The Libyan Ambassador also said that human rights issues were perhaps most vulnerable to “double standards, double norms and arbitrary attitudes” around the world, and expressed her personal view that the Commission has gradually transformed itself into a political body, and therefore human rights issues have come to be regarded as political matters, governed and dominated by “power politics and self-interest”. As the notion of human rights changes according to time and place, she said, the Commission on Human Rights—the main international body responsible for uniting States under one common agreement on human rights—has instead become a platform for “exchanging accusations” and “exacting revenge” among Member States.
There have been instances where States were pressured by more powerful nations and, consequently, the Commission on Human Rights has also witnessed harsh and even violent confrontation among its delegations. Ambassador Al-Hajjaji concluded her presentation by acknowledging that the main losers in all human rights violations have always been the victims who looked to the Commission as their champion. The Commission would need to transform and improve itself so that the commitment to promote human rights was, she said, no longer distorted by political tyrannies or human rights “hypocrises”.
At the beginning of his presentation, Mr. Schulz remarked that the lecture’s topic, “Who is afraid of human rights?”, was a provocative question. He proposed two possible answers: “No one” or “Everyone”. He believed that since human rights remained more a dream than a reality for much of the world, it was understandable to conclude that “no one” was afraid of human rights. Not only have some Governments suppressed human rights, non-state actors were also responsible for some of the worst violations and were often less likely to abide by humanitarian law than were many Governments. Mr. Schulz said that the international community was still struggling to establish a global treaty against “terrorism” and had not yet been able to agree on a common definition of the term. Thus, an answer to “Who is afraid of human rights?” may well be “no one”.
Nevertheless, history has witnessed a long list of those who did fear human rights. As Mr. Schulz stated, some small countries were afraid because it was conceivable to them that foreign powers would compromise their sovereignty in the good name of protecting human rights. As safeguarding these rights had become a good way to gain respectability in the international community, any Government that appeared to be blatantly violating those rights would risk being regarded as a “rogue” State and, therefore, lose its credibility and chances to obtain aid from other countries.
Large countries were also afraid of human rights because they limited their autonomy. Mr. Schulz commented that “human rights and humanitarian law define the boundaries beyond which those who pride themselves on civilized behaviour may not go”. Recalling the meeting that he and his colleagues in the civil rights movement had more than a year ago with top United States officials at the Pentagon and the National Security Council concerning the mistreatment of prisoners in United States custody, Mr. Schulz said: “It now appears that our pleas were ignored, not because those officials took [that mistreatment] so casually but because they took them all too seriously, and they believed that the mistreatments were justified in a world in which after 9/11 all the rules were repeatedly set to have changed.”
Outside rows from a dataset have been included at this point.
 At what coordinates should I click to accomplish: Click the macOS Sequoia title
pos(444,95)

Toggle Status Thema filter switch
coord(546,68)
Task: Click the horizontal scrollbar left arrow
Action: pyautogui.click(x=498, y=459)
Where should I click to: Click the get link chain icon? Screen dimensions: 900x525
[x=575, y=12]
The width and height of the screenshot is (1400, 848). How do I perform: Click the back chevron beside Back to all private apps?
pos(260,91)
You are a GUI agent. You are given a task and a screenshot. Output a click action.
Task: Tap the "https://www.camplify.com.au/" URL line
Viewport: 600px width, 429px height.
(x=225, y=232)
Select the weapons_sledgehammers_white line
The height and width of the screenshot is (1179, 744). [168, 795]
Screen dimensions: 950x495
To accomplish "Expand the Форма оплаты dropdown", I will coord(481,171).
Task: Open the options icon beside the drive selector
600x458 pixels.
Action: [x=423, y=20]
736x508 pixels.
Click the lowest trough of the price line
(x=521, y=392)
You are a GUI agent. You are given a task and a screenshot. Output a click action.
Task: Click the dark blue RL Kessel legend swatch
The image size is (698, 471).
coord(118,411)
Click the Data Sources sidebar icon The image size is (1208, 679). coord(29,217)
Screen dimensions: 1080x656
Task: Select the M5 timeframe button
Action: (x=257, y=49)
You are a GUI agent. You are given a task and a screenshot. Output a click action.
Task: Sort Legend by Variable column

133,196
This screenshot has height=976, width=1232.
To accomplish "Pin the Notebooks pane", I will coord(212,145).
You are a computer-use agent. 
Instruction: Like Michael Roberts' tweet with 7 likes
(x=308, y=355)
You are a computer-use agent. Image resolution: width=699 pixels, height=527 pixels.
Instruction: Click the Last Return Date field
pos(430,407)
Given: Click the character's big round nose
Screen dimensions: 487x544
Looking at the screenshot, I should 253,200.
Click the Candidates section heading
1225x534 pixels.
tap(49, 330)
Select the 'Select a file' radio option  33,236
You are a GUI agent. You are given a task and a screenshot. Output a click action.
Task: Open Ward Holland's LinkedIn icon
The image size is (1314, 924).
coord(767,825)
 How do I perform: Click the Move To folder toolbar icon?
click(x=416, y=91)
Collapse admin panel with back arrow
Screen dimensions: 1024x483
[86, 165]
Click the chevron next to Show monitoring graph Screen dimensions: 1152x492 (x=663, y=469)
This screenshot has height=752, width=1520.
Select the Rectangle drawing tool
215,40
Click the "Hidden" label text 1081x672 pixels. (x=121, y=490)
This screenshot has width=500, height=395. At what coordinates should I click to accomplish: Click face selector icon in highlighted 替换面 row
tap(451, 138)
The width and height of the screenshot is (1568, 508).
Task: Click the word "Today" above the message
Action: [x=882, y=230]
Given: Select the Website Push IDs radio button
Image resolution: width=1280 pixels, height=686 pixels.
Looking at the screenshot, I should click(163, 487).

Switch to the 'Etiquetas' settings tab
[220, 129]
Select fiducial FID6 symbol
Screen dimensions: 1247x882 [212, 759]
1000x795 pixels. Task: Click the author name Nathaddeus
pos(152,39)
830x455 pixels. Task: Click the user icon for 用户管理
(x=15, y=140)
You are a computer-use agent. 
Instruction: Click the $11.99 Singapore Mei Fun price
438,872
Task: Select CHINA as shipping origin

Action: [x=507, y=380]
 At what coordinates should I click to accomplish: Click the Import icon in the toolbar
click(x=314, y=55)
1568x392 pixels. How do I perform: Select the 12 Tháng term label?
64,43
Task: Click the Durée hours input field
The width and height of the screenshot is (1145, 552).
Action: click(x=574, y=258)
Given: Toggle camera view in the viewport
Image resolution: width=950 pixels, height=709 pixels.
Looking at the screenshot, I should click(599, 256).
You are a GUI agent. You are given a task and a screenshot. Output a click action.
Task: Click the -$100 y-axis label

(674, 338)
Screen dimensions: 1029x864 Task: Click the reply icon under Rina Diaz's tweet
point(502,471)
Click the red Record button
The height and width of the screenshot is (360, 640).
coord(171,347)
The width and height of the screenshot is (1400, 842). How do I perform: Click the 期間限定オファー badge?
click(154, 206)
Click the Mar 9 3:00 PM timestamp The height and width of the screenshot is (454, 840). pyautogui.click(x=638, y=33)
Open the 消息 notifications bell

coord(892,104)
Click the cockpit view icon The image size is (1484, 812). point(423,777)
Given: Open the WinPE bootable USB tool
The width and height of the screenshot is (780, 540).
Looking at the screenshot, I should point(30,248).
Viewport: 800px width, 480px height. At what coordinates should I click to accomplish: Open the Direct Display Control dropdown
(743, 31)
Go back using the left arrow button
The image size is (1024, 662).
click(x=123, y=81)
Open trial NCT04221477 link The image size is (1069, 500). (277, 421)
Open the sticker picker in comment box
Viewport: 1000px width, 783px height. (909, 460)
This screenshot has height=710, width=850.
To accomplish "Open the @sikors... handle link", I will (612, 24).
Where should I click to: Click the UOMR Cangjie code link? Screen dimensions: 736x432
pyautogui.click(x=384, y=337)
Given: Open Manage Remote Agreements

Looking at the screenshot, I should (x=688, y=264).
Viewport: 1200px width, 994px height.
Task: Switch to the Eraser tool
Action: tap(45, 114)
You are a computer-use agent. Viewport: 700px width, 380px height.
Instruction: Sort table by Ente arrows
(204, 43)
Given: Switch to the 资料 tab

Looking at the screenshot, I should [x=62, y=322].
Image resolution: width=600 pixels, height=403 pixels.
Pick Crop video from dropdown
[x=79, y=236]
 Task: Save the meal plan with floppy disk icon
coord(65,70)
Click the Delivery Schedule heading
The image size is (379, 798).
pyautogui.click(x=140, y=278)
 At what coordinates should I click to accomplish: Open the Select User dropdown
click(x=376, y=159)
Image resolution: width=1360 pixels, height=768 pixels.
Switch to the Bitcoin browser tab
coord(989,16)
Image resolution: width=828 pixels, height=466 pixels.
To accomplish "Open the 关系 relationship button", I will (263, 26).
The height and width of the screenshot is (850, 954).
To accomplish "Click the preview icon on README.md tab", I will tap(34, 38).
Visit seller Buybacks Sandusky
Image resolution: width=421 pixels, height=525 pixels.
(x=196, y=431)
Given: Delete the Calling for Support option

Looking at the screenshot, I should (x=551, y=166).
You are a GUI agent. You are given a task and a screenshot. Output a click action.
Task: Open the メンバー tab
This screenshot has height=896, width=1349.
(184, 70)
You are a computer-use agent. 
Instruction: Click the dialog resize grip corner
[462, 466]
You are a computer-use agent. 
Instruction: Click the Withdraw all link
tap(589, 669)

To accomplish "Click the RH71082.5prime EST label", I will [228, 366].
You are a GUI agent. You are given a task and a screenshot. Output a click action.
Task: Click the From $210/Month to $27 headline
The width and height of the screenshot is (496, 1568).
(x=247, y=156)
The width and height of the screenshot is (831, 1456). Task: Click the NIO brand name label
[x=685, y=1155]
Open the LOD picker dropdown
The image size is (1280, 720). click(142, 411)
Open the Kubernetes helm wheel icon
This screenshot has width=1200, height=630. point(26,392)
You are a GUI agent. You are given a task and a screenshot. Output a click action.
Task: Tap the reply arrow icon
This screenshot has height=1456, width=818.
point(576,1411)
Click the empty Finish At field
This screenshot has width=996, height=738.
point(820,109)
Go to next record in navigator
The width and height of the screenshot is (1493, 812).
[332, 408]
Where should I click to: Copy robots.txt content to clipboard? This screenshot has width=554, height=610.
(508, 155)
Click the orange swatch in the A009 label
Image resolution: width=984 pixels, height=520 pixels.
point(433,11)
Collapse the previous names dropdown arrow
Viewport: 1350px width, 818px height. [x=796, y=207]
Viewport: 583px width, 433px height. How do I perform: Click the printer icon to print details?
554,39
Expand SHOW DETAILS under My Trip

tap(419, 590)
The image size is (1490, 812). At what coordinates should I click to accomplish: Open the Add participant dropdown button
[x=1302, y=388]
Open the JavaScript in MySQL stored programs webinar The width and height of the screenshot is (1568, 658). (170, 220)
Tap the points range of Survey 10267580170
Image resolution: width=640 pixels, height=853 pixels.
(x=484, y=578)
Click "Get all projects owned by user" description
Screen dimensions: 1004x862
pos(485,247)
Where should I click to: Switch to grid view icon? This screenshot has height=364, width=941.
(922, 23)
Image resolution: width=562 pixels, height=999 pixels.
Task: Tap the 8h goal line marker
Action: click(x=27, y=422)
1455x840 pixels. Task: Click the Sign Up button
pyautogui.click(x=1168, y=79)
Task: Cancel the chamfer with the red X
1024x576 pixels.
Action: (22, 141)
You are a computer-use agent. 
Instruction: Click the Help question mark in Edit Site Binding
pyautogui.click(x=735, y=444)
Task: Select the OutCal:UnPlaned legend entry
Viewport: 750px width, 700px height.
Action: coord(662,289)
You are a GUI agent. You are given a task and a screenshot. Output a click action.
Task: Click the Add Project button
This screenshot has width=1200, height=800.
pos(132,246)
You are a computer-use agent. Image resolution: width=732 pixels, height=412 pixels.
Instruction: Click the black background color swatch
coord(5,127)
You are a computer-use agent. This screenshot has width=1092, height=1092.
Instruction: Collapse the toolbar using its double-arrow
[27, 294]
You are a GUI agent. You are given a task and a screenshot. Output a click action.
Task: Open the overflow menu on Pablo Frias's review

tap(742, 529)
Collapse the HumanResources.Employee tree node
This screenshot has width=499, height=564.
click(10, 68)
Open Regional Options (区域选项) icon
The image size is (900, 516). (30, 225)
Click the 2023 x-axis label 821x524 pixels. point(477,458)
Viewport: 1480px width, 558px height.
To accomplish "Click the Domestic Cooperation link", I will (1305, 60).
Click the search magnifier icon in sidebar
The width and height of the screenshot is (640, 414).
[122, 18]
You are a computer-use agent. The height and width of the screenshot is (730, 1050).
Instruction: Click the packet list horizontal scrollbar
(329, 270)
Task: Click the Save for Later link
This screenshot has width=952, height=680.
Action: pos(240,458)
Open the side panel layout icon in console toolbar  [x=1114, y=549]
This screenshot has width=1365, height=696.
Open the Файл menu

Mr. Schulz said he believed the reason why the United States was apprehensive of some human rights instruments was because adherence to the international structure was “enormously inconvenient” and required foremost the recognition of the concept of an international community. As evidence for the failure to fulfil that requirement, Mr. Schulz cited National Security Adviser Condoleezza Rice’s comment in Foreign Affairs magazine during the presidential campaign in 2000: “Foreign policy in a Republican Administration will proceed from the firm ground of the national interest and not from the interest of an illusory international community.”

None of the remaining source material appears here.